> WORK INSTRUCTIONS:
Search the listing below for the word "icon" and copy each line where it appears.

> INFORMATION:
★ ★ ★ ★
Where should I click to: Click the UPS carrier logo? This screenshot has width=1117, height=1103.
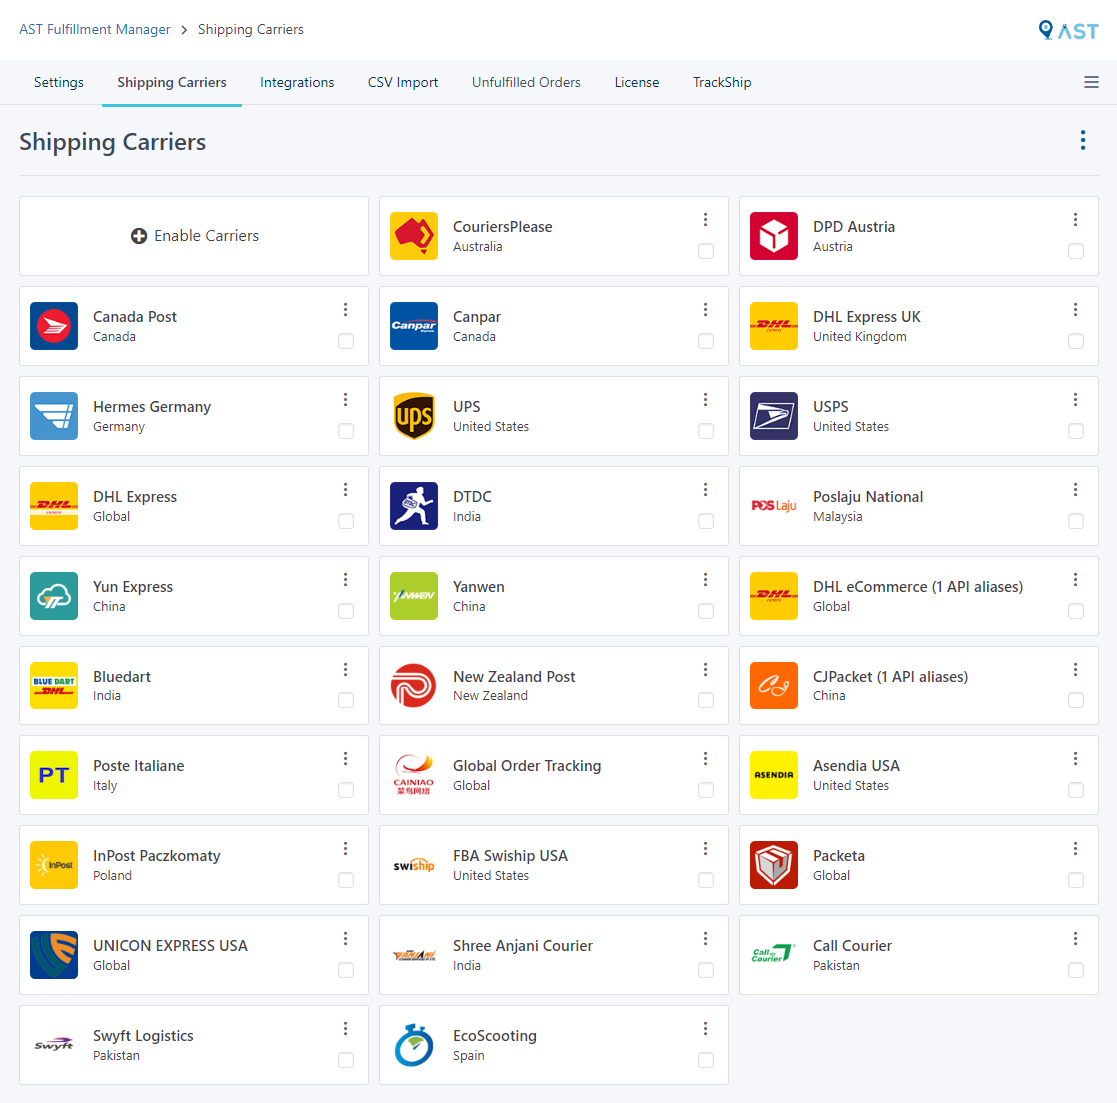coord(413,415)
★ ★ ★ ★
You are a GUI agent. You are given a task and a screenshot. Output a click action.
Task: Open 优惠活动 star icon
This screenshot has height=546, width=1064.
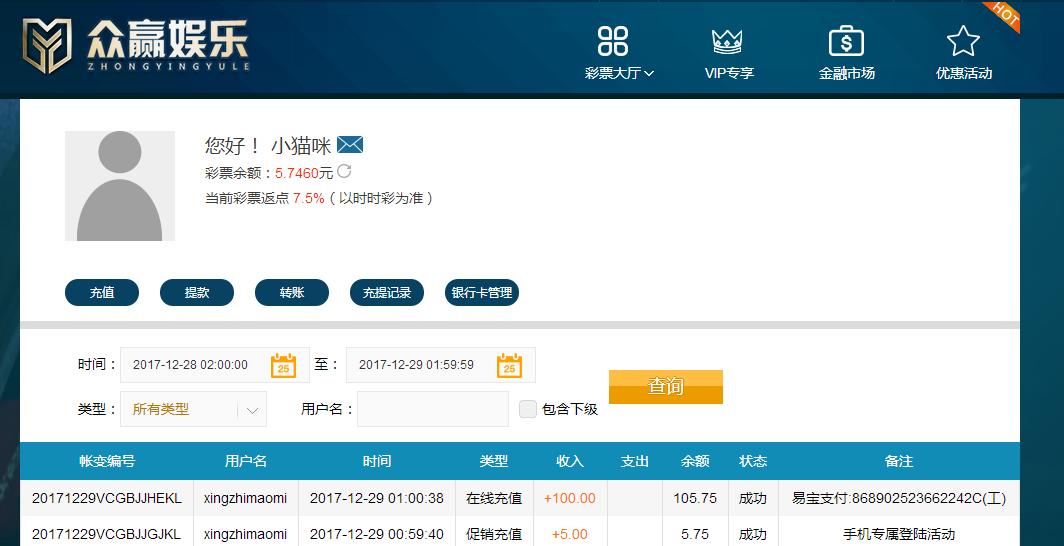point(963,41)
★ ★ ★ ★
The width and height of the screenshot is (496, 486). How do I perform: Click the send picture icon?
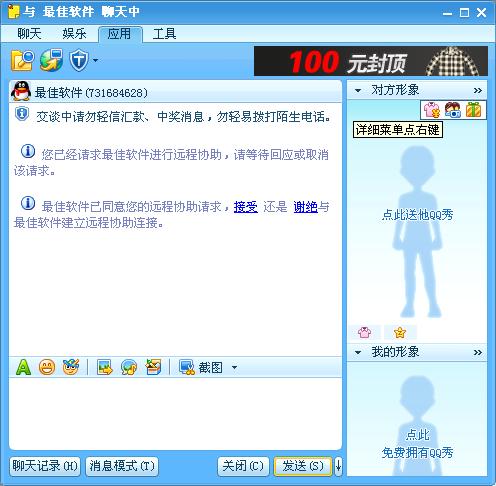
★ ★ ★ ★
> RESULT:
Task: Open 优惠活动 star icon
The width and height of the screenshot is (496, 486). How do I perform: Click the send picture icon?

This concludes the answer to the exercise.